I created a trivial benchmark test harness that matches a sequence of digits and asserts that converting those digits to an integer is less than some limit. This version should fail because one possible result is 11: I also tested with a non-failing variant that asserts “i <= 11”.

#[test]
fn regex_should_fail() {
    // generate a symbolic string of length 2
    let a = verifier::verifier_nondet_ascii_string(2);

    // assume the string consists of 0's and 1's
    verifier::assume(Regex::new(r"[0-1]{2}").unwrap().is_match(&a));

    // convert to int
    let i: u32 = a.parse().unwrap();

    // check the maximum value
    verifier::assert!(i < 11);
}

I expected that this would perform badly and I was not disappointed. Running our cargo verify tool to compile the code for verification and then use KLEE to verify it spent distressingly long in the verifier for such a short string.¹

$ cargo verify --test=regex_should_fail -v
Using Klee as backend
Checking regex
  Building regex for verification
  Patching LLVM file for initializers and feature tests
  Checking regex_should_fail
Running 1 test(s)
test regex_should_fail ... ASSERT_FAILED
test result: ASSERT_FAILED. 0 passed; 1 failed
Build 47.085s
Verify 37.907s
Total 84.992s
VERIFICATION_RESULT: ASSERT_FAILED

The problem was probably in the Regex library, the question was whether I could pin down which lines of code were responsible?

The KLEE tutorial explains that KLEE generates a profile of the verification process that gives you various metrics about every line of code in your program (including any libraries that you linked against). And both Galea et al. and Bornholt and Torlak highlight the performance impact of path splitting on the cost of symbolic execution. So what I needed to do was run the kcachegrind tool on the profile file generated by KLEE.

Before I could do that though, there was one small problem to take care of. Looking inside the profile file, I could see that it was referring to functions by their “mangled” names like _ZN5regex17regex_should_fail17h11a2866ac324f18dE intead of human-readable names like regex::regex_should_fail. To fix this, I wrote a small demangling tool that could demangle the profile file. With this in place, I could demangle the profile and view it like this

$ rust2calltree kleeout/regex_should_fail/run.istats -o callgrind.out
$ kcachegrind

This produced a window that looked like this (I have selected the “forks” metric and clicked on the most expensive function that is not my test harness.)

Fork profile of regex_should_fail

This profile shows that the function that is most responsible for the path explosion in my benchmark is the function aho_corasick::ahocorasick::AhoCorasick::find.

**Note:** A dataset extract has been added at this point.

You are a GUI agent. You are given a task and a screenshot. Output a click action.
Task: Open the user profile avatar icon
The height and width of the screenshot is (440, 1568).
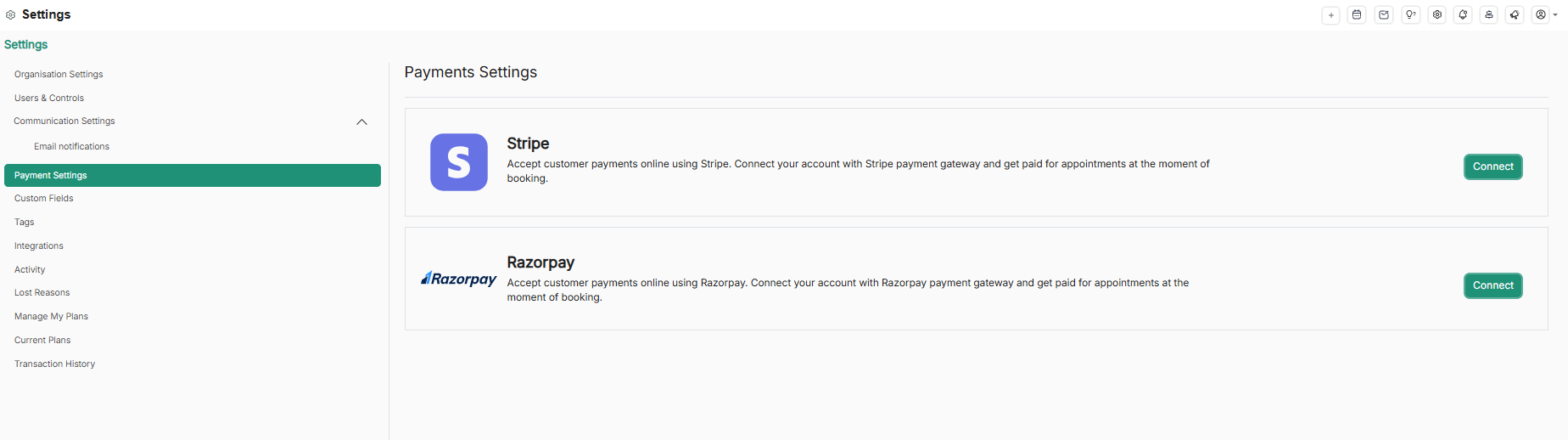(x=1541, y=15)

This was a surprise to me – I was expecting that it would be complaining about part of the regex crate that my benchmark was calling. I did a little digging and I quickly found out that the aho-corasick crate was a fast string matching library used by the regex crate for simple parts of regexps. Since my regexp was quite simple, it seemed reasonable that this crate would be doing most of the work and therefore would be potentially part of the problem. (I didn’t confirm that this really was the problem. To do that, I would probably have to modify the Aho-Corasick crate to fix the problem – which I have not tried doing, yet.)

Summary

Verification tools are very likely to hit performance bottlenecks because they are designed to push against the decidability ceiling.

There has not been a lot of work on profiling to help you identify what part of your code is responsible for any performance problems you hit when trying to verify your code but the papers/tutorials that I found were very useful and are worth reading.

With the aid of a little script, I was able to use the instructions in the KLEE tutorial to profile a small benchmark and it produced results that seemed entirely plausible and that highlighted some code that I would probably not have looked at first.

The task of confirming that the code identified by profiling can be “fixed” is something that I leave for future work.

You will notice that compilation time is even worse than verification time. Part of this is due to the time fetching and compiling the regex library and part of it this is due to our tool not making good use of cargo’s incremental compilation. We plan to fix this – but it is not our priority at the moment. ⤾